Document text:
Thanks for finding the data for the woodstove - and interpreting it for me!  If the firebox itself, which looks to be brick, is only 1/4" higher than the hardwood floor, is it possible to create a raised hearth (even just 1/2", which doesn't sound too bad) without putting the insert out of balance?  Any thoughts about whether it's necessary to break the concrete hearth down and use a single piece of concrete board versus building a "moat" of concrete board and insulation around the current concrete hearth?

I'd tried looking into edgings that would cover the edge of the cut wood floor, had decided on cutting it as well as possible and possibly extending bullnose tile slightly over it (knowing that will weaken the tiles).  I couldn't find any tile bevels (besides the 1/4" provided by the bullnose tiles).  When you talk about a bevel, would that be like wood molding or a metal bevel - possibly like what I see at the junctions of the hardwood and linoleum floors in our house?

Also, I read an earlier post which suggested that putting the cement board over 3/4" plywood subfloor is not enough support.  Would putting down some plywood over the subfloor be necessary, or can it somehow go below the subfloor and still add stability?


----------



## CarbonNeutral (Oct 15, 2010)

I had no issues with r-value, but I had a very similar situation. I have hardibacker over both the concrete and subfloor sections. No issues to speak of. My subfloor is panels, not plywood.


----------



## breathebeast (Oct 15, 2010)

Carbon Neutral, great to hear that that solution worked for you.  Did you use thinset under the cement board?


----------



## midwestcoast (Oct 15, 2010)

Provided material:
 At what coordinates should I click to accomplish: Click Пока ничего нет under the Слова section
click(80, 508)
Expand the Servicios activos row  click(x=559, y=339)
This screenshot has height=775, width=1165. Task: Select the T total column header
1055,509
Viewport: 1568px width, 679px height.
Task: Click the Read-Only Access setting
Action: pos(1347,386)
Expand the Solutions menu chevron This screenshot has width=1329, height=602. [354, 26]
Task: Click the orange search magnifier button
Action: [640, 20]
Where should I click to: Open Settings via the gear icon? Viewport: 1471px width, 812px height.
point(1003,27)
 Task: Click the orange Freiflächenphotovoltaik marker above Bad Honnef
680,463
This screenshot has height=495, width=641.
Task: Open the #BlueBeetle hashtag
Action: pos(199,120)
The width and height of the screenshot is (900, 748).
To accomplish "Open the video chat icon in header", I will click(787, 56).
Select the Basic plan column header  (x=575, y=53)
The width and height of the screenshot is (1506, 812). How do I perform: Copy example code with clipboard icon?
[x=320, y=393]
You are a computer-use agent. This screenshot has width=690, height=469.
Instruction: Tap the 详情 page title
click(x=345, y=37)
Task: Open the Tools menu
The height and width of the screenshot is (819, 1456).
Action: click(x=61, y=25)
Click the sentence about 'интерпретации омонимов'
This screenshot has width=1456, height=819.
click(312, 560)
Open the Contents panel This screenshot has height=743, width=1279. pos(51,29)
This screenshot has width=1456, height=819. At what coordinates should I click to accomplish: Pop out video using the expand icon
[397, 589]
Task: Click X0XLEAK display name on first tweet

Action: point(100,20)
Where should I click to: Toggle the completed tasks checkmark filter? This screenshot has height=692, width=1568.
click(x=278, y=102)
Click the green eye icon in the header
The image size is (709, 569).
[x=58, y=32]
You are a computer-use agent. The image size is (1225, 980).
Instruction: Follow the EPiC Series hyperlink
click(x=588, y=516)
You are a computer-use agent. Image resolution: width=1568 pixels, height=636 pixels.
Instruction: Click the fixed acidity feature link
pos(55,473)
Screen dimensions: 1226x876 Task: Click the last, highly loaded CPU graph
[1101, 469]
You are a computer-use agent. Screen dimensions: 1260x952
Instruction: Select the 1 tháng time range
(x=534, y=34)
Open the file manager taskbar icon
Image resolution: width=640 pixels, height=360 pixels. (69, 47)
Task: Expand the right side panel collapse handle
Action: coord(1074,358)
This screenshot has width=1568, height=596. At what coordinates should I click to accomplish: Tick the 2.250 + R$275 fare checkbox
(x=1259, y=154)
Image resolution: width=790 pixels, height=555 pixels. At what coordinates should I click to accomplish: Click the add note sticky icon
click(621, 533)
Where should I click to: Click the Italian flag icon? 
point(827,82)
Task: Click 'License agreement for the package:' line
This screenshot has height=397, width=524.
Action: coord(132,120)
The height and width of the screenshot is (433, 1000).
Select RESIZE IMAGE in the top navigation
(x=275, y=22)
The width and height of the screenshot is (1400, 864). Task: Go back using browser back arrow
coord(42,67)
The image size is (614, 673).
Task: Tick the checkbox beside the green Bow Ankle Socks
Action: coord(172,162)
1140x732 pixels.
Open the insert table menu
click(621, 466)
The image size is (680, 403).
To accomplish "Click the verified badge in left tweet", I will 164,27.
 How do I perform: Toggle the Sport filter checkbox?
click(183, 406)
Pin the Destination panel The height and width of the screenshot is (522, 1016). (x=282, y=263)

Directions for this task: Retype from the hearth thread above everything from "I had no issues" down to "panels, not plywood.".

Task response:
I had no issues with r-value, but I had a very similar situation. I have hardibacker over both the concrete and subfloor sections. No issues to speak of. My subfloor is panels, not plywood.